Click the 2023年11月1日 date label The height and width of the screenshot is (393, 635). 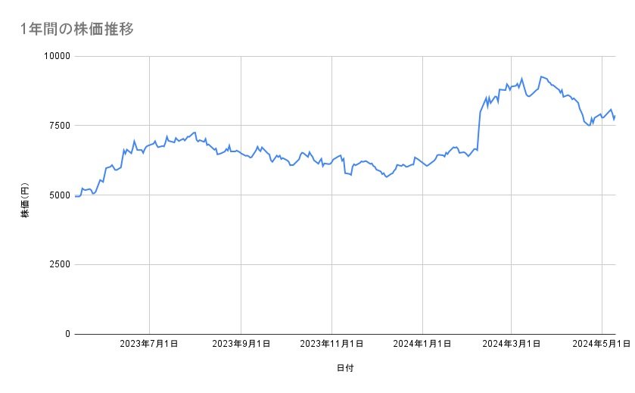point(332,345)
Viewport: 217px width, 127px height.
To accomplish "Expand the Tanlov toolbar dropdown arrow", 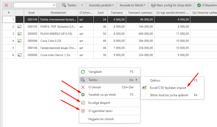I will pos(82,5).
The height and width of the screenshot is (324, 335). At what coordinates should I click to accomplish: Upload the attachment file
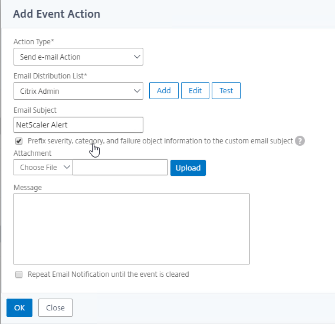point(188,168)
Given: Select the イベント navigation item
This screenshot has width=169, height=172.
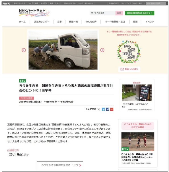Looking at the screenshot, I should pos(150,22).

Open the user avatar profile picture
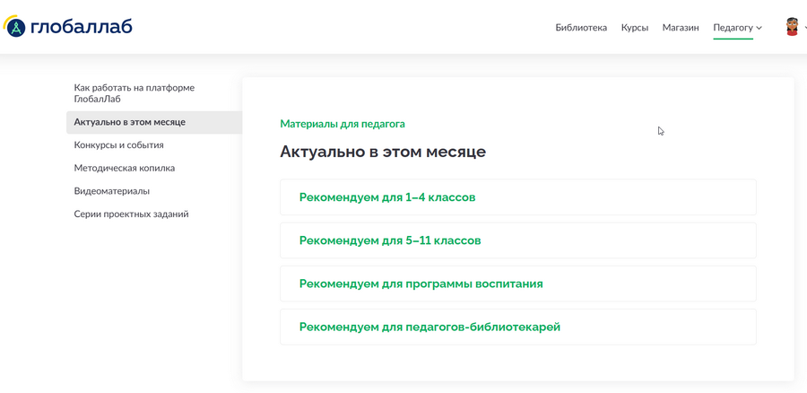792,27
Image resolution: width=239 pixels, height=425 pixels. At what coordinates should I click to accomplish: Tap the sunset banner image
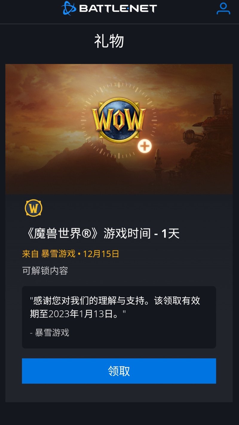click(x=119, y=129)
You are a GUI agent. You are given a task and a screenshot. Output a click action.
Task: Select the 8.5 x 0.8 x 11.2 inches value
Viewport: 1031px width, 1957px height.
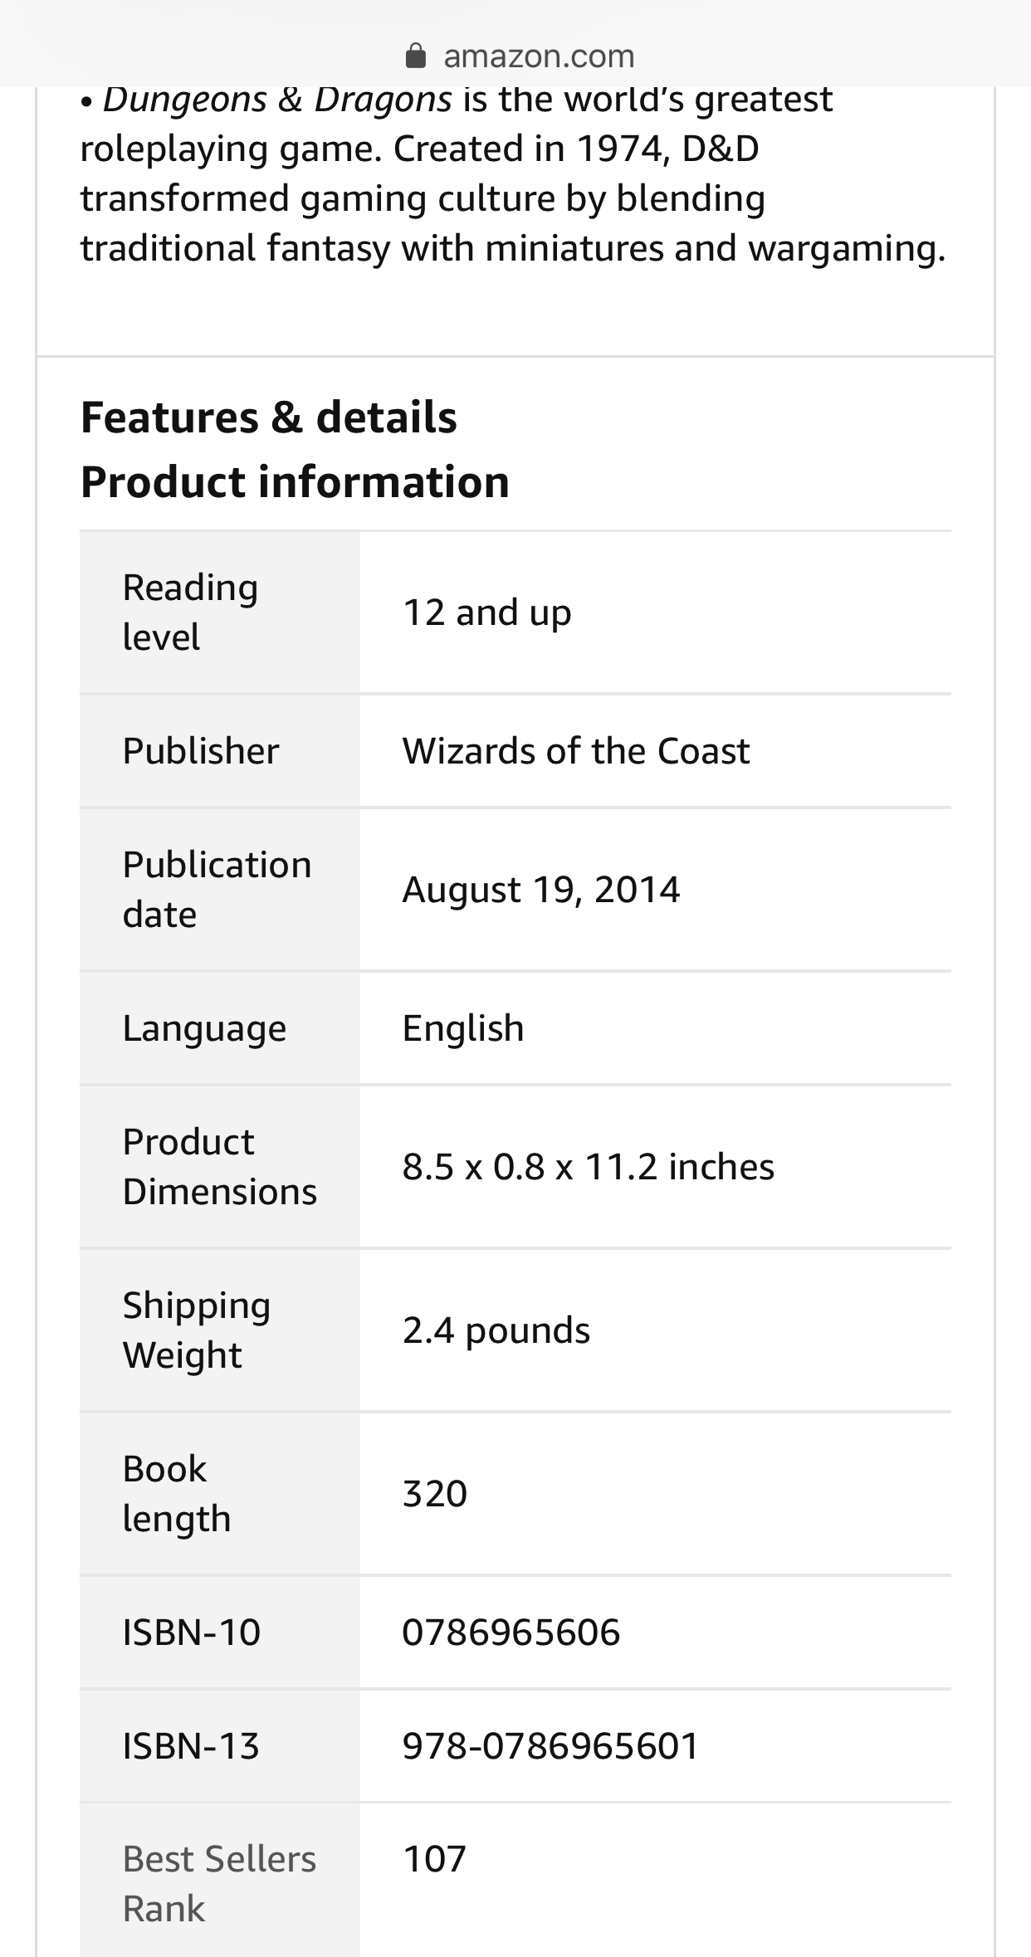pos(589,1167)
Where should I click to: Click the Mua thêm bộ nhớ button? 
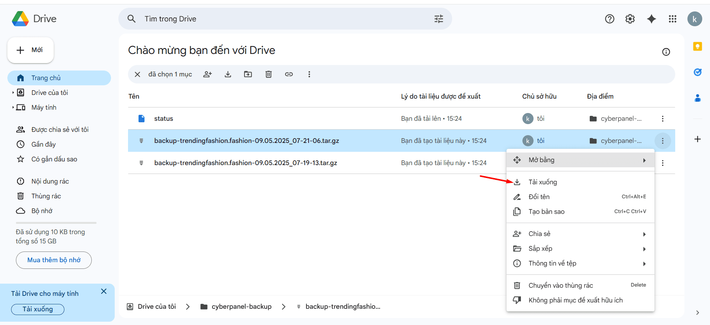coord(54,260)
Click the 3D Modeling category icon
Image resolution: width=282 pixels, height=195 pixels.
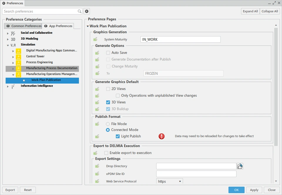(x=13, y=39)
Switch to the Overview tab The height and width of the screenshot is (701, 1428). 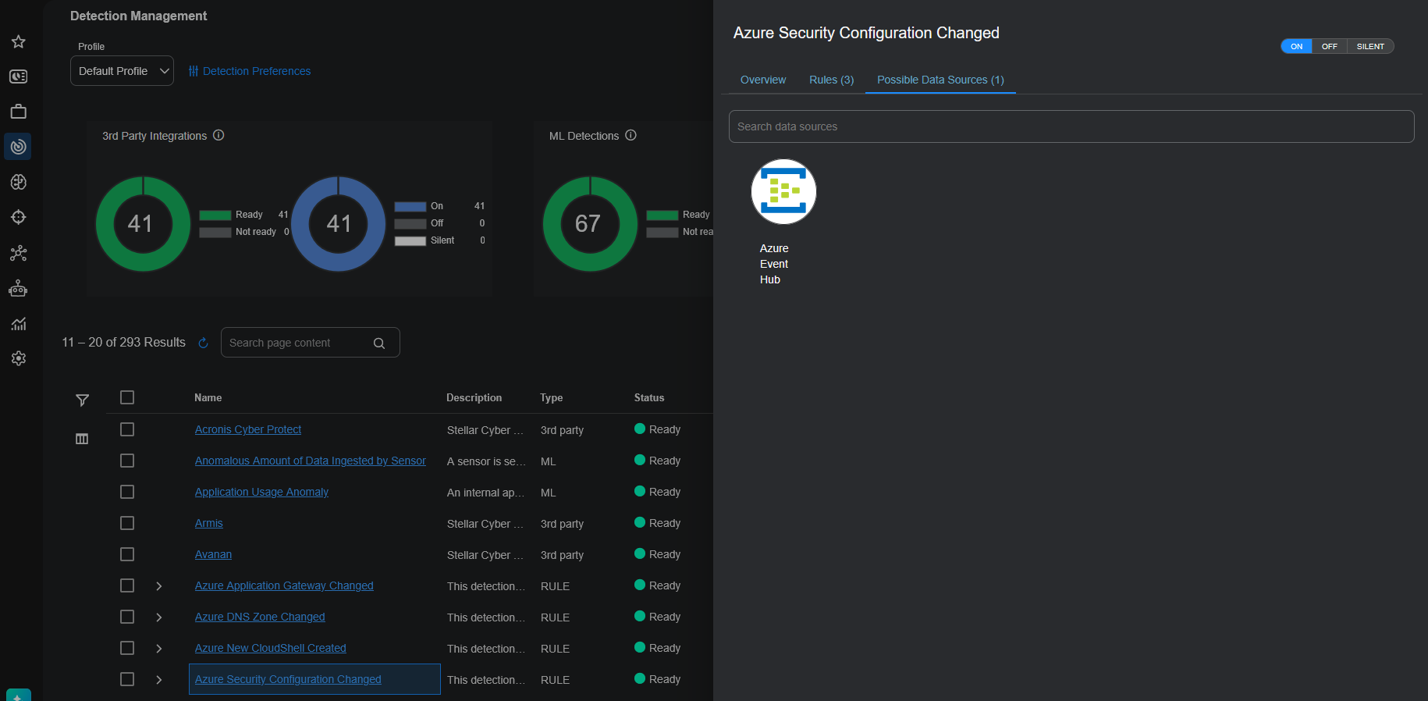click(x=762, y=80)
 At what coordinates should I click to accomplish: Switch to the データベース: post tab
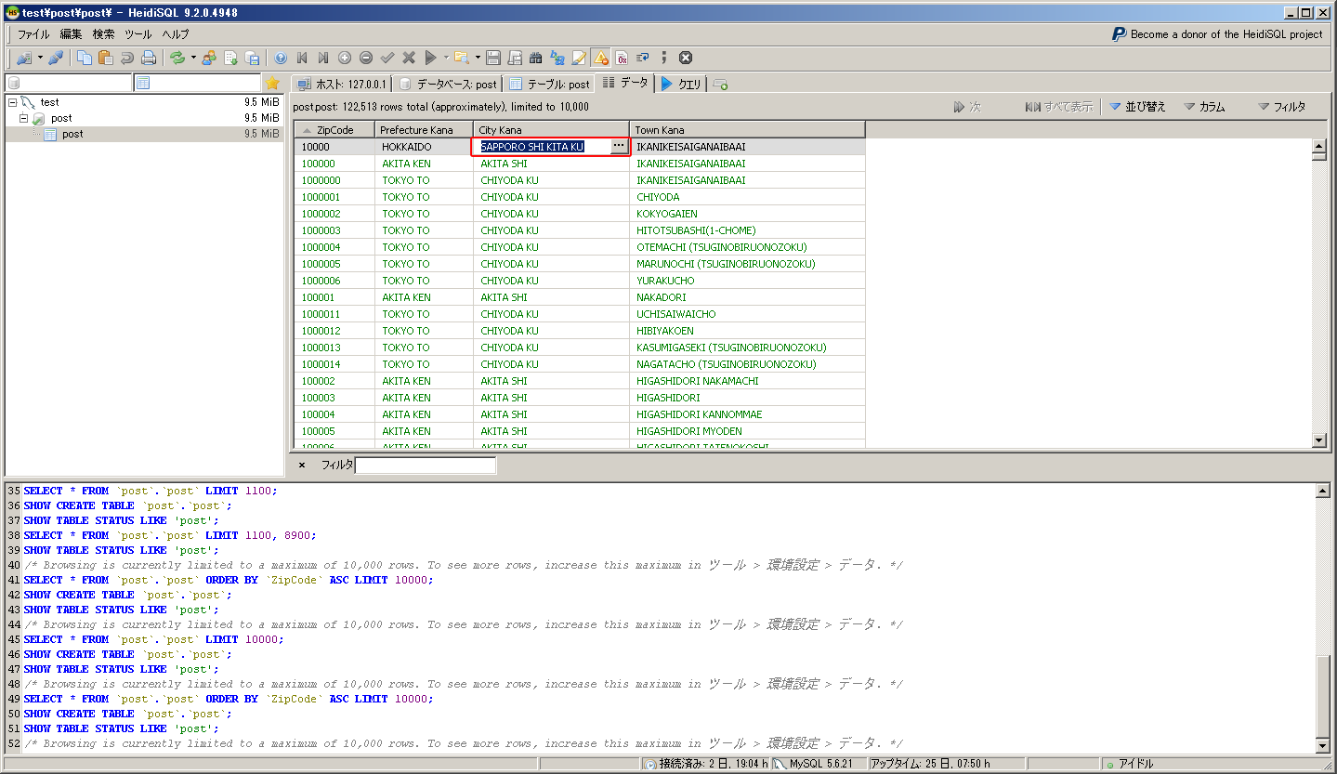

_PROBLEM_.
Within the listing, how many lines include the string "Select"? Supply the number and no further words.

_RESPONSE_.
2